Gymnopedie · 09/10/2023 23:29

OP I've been following this thread and all the responses. I'm pleased to read your update BUT...did DS pay for the replacements or did DP?

ToadOnTheHill · 09/10/2023 23:42

Yes, because it's the principle and because it can immediately be dealt with by placing an online order. Son is on control, he diesnt even have to get off his backside to sort it out. It takes under a minute to place an order.

Newbieatthis · 10/10/2023 00:19

Son paid, to clarify ( I checked with partner). Interesting variety of responses, but I think my favourite is Sandgroper and
the wet fish...
"I’ve said it here before and I will say it again.

Sometimes, teens need a gentle explanation of the ways of life but, sometimes, they need to be slapped in the face with a wet fish.

This is a wet fish occasion. A full on, embarrassing mum in front of his mates occasion. It’s time to let your imagination let rip in retaliation."

Made me actually laugh out loud, although I didn't actually go all wet fish on him, thanks Sandgroper.

OP posts:
FatherJackHackettsUnderpantsHamper · 10/10/2023 00:25

So what were the posh chocolates, then?! Are we talking high-end supermarket brand, Hotel Chocolat or similar, or exclusive hand-made ones by a local chocolatier boutique?

FOJN · 10/10/2023 00:41

ZolaBudd · 09/10/2023 20:26

What aboutery rarely helps debate

I think substituting the item taken to test whether the poster would apply a principle consistently isn't whataboutery.

Taking without asking is stealing. Does that only apply if it's a high value item?

What value would have to be exceeded before the poster considered it a problem?

How do you teach children right from wrong if you apply some principles in an arbitrary way?

We're not talking about a mum unwilling to share chocolate or thinking that her son needs to ask permission to eat. These chocolates were given as a gift to the OP, they did not belong to her son, if he wanted some he could have asked. He felt entitled to help himself to something that did not belong to him, he needs to know that is wrong regardless of whether it's a few chocolates or a Rolex watch.

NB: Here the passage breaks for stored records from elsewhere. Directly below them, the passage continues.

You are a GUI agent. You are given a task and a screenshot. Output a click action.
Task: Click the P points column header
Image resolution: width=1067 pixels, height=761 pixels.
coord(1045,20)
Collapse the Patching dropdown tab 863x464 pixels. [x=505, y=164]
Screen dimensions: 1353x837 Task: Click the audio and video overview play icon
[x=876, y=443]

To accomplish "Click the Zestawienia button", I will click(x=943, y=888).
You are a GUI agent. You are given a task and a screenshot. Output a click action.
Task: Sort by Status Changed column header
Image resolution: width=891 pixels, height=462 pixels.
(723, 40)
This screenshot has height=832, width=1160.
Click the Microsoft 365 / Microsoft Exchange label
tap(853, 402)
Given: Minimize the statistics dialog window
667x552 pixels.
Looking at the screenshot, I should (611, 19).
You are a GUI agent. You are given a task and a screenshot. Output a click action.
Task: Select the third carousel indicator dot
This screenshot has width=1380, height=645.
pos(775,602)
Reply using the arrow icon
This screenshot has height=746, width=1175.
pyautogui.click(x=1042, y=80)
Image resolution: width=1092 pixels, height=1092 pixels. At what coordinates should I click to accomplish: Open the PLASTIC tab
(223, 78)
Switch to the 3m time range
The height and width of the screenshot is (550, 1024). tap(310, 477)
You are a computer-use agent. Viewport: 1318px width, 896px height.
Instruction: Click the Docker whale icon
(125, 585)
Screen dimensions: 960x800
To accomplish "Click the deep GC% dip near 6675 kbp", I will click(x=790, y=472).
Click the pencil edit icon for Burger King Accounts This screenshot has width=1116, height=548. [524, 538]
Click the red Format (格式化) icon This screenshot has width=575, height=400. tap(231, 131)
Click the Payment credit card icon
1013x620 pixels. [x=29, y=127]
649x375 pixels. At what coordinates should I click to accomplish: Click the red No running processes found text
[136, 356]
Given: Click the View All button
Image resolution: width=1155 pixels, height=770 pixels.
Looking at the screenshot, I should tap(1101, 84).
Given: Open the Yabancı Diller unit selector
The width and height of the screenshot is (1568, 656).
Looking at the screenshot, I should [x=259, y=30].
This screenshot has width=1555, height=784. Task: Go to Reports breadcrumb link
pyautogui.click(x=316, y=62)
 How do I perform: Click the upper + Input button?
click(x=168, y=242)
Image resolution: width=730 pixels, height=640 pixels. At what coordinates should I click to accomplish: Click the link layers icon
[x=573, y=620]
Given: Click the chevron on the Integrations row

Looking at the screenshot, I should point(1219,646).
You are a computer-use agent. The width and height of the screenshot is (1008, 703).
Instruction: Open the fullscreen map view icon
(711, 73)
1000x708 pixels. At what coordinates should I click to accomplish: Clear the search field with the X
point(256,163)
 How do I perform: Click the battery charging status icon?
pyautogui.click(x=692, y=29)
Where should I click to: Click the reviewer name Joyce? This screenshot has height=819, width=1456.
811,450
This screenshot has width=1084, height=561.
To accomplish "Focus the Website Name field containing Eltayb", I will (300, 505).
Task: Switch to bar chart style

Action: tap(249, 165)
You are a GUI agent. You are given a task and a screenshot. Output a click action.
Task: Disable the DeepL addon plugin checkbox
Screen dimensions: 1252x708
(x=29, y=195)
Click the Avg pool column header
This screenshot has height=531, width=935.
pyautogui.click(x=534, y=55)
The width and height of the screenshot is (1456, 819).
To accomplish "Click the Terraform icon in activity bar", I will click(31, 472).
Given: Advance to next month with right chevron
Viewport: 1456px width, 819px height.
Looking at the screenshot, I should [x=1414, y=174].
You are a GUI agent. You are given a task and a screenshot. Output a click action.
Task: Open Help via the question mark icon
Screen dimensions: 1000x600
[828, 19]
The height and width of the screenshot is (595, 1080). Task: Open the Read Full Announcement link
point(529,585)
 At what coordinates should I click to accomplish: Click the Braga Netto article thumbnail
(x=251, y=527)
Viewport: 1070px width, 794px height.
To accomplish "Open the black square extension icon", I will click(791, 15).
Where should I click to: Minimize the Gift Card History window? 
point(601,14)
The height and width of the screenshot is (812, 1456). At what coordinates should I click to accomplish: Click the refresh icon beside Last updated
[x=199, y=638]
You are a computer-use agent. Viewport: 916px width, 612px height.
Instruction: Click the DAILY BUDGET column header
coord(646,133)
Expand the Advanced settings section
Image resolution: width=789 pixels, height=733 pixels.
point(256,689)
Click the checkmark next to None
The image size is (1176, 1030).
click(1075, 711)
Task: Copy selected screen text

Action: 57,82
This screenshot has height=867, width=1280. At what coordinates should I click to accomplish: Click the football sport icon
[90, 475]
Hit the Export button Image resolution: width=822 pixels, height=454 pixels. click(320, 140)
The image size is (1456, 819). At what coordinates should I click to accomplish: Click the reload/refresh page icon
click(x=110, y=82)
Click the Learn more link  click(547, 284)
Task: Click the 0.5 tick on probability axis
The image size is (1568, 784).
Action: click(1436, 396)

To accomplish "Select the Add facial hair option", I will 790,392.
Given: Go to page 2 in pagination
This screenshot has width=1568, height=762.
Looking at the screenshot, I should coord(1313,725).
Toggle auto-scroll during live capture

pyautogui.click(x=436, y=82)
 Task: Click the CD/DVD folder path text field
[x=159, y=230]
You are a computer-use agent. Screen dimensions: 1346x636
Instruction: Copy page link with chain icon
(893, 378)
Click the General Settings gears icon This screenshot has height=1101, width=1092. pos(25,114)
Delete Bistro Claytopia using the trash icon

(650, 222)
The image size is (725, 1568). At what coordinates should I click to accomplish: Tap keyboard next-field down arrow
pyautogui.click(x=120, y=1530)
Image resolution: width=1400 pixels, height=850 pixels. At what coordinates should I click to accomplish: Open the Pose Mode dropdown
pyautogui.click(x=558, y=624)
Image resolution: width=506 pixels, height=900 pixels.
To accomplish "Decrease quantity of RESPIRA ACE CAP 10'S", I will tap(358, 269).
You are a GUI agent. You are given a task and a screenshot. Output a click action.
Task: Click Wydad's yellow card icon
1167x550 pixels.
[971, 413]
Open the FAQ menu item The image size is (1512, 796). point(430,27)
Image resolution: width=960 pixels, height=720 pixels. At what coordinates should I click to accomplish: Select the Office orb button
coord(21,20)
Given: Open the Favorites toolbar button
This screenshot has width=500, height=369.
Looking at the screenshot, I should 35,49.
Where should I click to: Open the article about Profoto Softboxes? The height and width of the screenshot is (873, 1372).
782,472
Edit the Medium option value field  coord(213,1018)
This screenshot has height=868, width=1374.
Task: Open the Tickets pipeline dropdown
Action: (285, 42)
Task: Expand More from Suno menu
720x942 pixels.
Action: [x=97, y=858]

Newbieatthis · 10/10/2023 00:44

Not that posh but my bar is low.. Lindor as opposed to quality street. Available everywhere. Once opened I'm very happy to share by the way, just in case anyone thinks I hog the whole box. I've tried more expensive 📦 , like Hotel Chocolat but it's wasted on my palate, as I don't actually like them very much. I'm a cheap date really.